(Information given Opens)

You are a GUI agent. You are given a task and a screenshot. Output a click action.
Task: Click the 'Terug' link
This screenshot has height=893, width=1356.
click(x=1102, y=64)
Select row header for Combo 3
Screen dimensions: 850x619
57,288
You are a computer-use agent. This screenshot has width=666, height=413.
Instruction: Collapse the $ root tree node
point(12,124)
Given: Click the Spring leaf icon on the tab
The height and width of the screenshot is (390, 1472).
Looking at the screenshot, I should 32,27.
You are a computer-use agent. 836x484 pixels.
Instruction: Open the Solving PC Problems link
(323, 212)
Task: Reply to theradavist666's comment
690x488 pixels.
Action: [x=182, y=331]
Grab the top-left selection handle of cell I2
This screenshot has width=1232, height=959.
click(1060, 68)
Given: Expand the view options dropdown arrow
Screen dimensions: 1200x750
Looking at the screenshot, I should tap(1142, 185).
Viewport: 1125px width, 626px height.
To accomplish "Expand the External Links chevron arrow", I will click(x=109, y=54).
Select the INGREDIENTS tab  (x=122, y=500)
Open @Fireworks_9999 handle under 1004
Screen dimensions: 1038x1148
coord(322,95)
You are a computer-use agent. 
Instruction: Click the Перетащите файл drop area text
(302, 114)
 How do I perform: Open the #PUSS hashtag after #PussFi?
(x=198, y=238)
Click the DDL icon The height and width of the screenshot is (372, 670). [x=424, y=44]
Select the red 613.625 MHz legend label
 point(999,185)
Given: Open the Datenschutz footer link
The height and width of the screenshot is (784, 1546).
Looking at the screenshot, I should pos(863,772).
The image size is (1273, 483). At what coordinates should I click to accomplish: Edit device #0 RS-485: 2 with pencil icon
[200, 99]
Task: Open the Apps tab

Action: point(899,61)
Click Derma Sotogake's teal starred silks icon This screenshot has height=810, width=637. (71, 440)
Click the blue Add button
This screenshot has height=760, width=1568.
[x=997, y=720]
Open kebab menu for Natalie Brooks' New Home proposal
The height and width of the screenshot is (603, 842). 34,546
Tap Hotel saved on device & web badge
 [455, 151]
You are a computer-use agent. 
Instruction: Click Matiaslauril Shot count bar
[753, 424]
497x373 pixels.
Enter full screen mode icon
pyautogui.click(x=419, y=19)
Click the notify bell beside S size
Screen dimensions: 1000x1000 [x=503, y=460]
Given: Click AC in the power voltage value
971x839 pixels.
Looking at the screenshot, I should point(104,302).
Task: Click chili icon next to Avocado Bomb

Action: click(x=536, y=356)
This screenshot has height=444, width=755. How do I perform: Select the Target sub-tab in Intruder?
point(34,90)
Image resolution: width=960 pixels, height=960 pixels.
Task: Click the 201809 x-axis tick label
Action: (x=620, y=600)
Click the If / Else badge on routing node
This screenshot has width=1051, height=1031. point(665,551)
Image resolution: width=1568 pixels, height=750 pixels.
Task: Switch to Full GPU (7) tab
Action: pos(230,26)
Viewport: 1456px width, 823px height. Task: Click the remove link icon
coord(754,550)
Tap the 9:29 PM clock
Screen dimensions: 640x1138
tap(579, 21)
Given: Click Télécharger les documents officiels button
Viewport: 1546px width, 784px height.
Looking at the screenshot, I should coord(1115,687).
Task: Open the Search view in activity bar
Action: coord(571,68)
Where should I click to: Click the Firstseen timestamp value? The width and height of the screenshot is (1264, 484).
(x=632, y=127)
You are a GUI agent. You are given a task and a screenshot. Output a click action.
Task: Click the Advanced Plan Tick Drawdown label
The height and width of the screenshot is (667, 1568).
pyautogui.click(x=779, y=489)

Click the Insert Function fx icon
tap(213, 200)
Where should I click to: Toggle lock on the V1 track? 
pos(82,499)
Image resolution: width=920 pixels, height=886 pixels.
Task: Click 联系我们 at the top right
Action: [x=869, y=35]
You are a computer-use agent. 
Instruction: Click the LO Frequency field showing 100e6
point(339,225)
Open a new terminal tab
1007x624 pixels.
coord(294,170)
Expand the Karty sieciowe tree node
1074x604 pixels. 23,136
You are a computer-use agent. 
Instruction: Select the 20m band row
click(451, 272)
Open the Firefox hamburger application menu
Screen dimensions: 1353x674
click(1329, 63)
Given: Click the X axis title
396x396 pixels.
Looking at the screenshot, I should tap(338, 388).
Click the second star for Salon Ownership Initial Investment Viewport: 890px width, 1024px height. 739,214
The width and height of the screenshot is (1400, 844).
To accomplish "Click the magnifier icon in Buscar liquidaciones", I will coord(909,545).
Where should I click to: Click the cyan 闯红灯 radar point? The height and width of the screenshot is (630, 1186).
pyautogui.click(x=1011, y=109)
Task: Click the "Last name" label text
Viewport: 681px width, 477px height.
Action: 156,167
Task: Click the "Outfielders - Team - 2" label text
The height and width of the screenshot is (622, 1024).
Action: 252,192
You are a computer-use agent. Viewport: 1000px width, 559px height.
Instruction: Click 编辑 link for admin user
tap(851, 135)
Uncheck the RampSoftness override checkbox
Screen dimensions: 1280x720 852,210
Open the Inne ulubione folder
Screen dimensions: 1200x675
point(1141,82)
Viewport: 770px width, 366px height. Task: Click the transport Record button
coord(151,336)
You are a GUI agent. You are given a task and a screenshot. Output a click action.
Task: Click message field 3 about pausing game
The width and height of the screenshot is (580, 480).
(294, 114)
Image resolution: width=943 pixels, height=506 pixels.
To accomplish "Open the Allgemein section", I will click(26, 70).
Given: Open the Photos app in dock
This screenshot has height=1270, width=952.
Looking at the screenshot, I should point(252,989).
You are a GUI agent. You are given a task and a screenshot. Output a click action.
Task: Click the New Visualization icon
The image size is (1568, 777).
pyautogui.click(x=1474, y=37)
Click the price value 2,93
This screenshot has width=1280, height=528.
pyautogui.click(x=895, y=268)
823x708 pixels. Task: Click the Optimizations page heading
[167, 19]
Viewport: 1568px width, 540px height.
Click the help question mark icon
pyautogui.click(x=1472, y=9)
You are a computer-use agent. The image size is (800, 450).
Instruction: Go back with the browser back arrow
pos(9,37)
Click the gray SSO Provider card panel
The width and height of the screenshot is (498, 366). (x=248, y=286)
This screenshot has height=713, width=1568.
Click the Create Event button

(Information given Closes)

◆ **Instructions to follow**
Transcribe all entries exactly as they are given.

◆ **Response**
You are a GUI agent. You are given a task and a screenshot. Output a click action.
Task: Click the 'Terug' link
This screenshot has height=893, width=1356.
click(x=1102, y=64)
Select row header for Combo 3
Screen dimensions: 850x619
57,288
You are a computer-use agent. This screenshot has width=666, height=413.
Instruction: Collapse the $ root tree node
point(12,124)
Given: Click the Spring leaf icon on the tab
The height and width of the screenshot is (390, 1472).
Looking at the screenshot, I should 32,27.
You are a computer-use agent. 836x484 pixels.
Instruction: Open the Solving PC Problems link
(323, 212)
Task: Reply to theradavist666's comment
690x488 pixels.
Action: [x=182, y=331]
Grab the top-left selection handle of cell I2
This screenshot has width=1232, height=959.
click(1060, 68)
Given: Expand the view options dropdown arrow
Screen dimensions: 1200x750
Looking at the screenshot, I should tap(1142, 185).
Viewport: 1125px width, 626px height.
To accomplish "Expand the External Links chevron arrow", I will click(x=109, y=54).
Select the INGREDIENTS tab  (x=122, y=500)
Open @Fireworks_9999 handle under 1004
Screen dimensions: 1038x1148
coord(322,95)
You are a computer-use agent. 
Instruction: Click the Перетащите файл drop area text
(302, 114)
 How do I perform: Open the #PUSS hashtag after #PussFi?
(x=198, y=238)
Click the DDL icon The height and width of the screenshot is (372, 670). [x=424, y=44]
Select the red 613.625 MHz legend label
 point(999,185)
Given: Open the Datenschutz footer link
The height and width of the screenshot is (784, 1546).
Looking at the screenshot, I should pos(863,772).
The image size is (1273, 483). At what coordinates should I click to accomplish: Edit device #0 RS-485: 2 with pencil icon
[200, 99]
Task: Open the Apps tab

Action: point(899,61)
Click Derma Sotogake's teal starred silks icon This screenshot has height=810, width=637. (71, 440)
Click the blue Add button
This screenshot has height=760, width=1568.
[x=997, y=720]
Open kebab menu for Natalie Brooks' New Home proposal
The height and width of the screenshot is (603, 842). 34,546
Tap Hotel saved on device & web badge
 [455, 151]
You are a computer-use agent. 
Instruction: Click Matiaslauril Shot count bar
[753, 424]
497x373 pixels.
Enter full screen mode icon
pyautogui.click(x=419, y=19)
Click the notify bell beside S size
Screen dimensions: 1000x1000 [x=503, y=460]
Given: Click AC in the power voltage value
971x839 pixels.
Looking at the screenshot, I should point(104,302).
Task: Click chili icon next to Avocado Bomb

Action: click(x=536, y=356)
This screenshot has height=444, width=755. How do I perform: Select the Target sub-tab in Intruder?
point(34,90)
Image resolution: width=960 pixels, height=960 pixels.
Task: Click the 201809 x-axis tick label
Action: (x=620, y=600)
Click the If / Else badge on routing node
This screenshot has width=1051, height=1031. point(665,551)
Image resolution: width=1568 pixels, height=750 pixels.
Task: Switch to Full GPU (7) tab
Action: pos(230,26)
Viewport: 1456px width, 823px height. Task: Click the remove link icon
coord(754,550)
Tap the 9:29 PM clock
Screen dimensions: 640x1138
tap(579, 21)
Given: Click Télécharger les documents officiels button
Viewport: 1546px width, 784px height.
Looking at the screenshot, I should coord(1115,687).
Task: Open the Search view in activity bar
Action: coord(571,68)
Where should I click to: Click the Firstseen timestamp value? The width and height of the screenshot is (1264, 484).
(x=632, y=127)
You are a GUI agent. You are given a task and a screenshot. Output a click action.
Task: Click the Advanced Plan Tick Drawdown label
The height and width of the screenshot is (667, 1568).
pyautogui.click(x=779, y=489)

Click the Insert Function fx icon
tap(213, 200)
Where should I click to: Toggle lock on the V1 track? 
pos(82,499)
Image resolution: width=920 pixels, height=886 pixels.
Task: Click 联系我们 at the top right
Action: [x=869, y=35]
You are a computer-use agent. 
Instruction: Click the LO Frequency field showing 100e6
point(339,225)
Open a new terminal tab
1007x624 pixels.
coord(294,170)
Expand the Karty sieciowe tree node
1074x604 pixels. 23,136
You are a computer-use agent. 
Instruction: Select the 20m band row
click(451, 272)
Open the Firefox hamburger application menu
Screen dimensions: 1353x674
click(1329, 63)
Given: Click the X axis title
396x396 pixels.
Looking at the screenshot, I should tap(338, 388).
Click the second star for Salon Ownership Initial Investment Viewport: 890px width, 1024px height. 739,214
The width and height of the screenshot is (1400, 844).
To accomplish "Click the magnifier icon in Buscar liquidaciones", I will coord(909,545).
Where should I click to: Click the cyan 闯红灯 radar point? The height and width of the screenshot is (630, 1186).
pyautogui.click(x=1011, y=109)
Task: Click the "Last name" label text
Viewport: 681px width, 477px height.
Action: 156,167
Task: Click the "Outfielders - Team - 2" label text
The height and width of the screenshot is (622, 1024).
Action: 252,192
You are a computer-use agent. Viewport: 1000px width, 559px height.
Instruction: Click 编辑 link for admin user
tap(851, 135)
Uncheck the RampSoftness override checkbox
Screen dimensions: 1280x720 852,210
Open the Inne ulubione folder
Screen dimensions: 1200x675
point(1141,82)
Viewport: 770px width, 366px height. Task: Click the transport Record button
coord(151,336)
You are a GUI agent. You are given a task and a screenshot. Output a click action.
Task: Click message field 3 about pausing game
The width and height of the screenshot is (580, 480).
(294, 114)
Image resolution: width=943 pixels, height=506 pixels.
To accomplish "Open the Allgemein section", I will click(26, 70).
Given: Open the Photos app in dock
This screenshot has height=1270, width=952.
Looking at the screenshot, I should point(252,989).
You are a GUI agent. You are given a task and a screenshot. Output a click action.
Task: Click the New Visualization icon
The image size is (1568, 777).
pyautogui.click(x=1474, y=37)
Click the price value 2,93
This screenshot has width=1280, height=528.
pyautogui.click(x=895, y=268)
823x708 pixels. Task: Click the Optimizations page heading
[167, 19]
Viewport: 1568px width, 540px height.
Click the help question mark icon
pyautogui.click(x=1472, y=9)
You are a computer-use agent. The image size is (800, 450).
Instruction: Go back with the browser back arrow
pos(9,37)
Click the gray SSO Provider card panel
The width and height of the screenshot is (498, 366). (x=248, y=286)
This screenshot has height=713, width=1568.
Click the Create Event button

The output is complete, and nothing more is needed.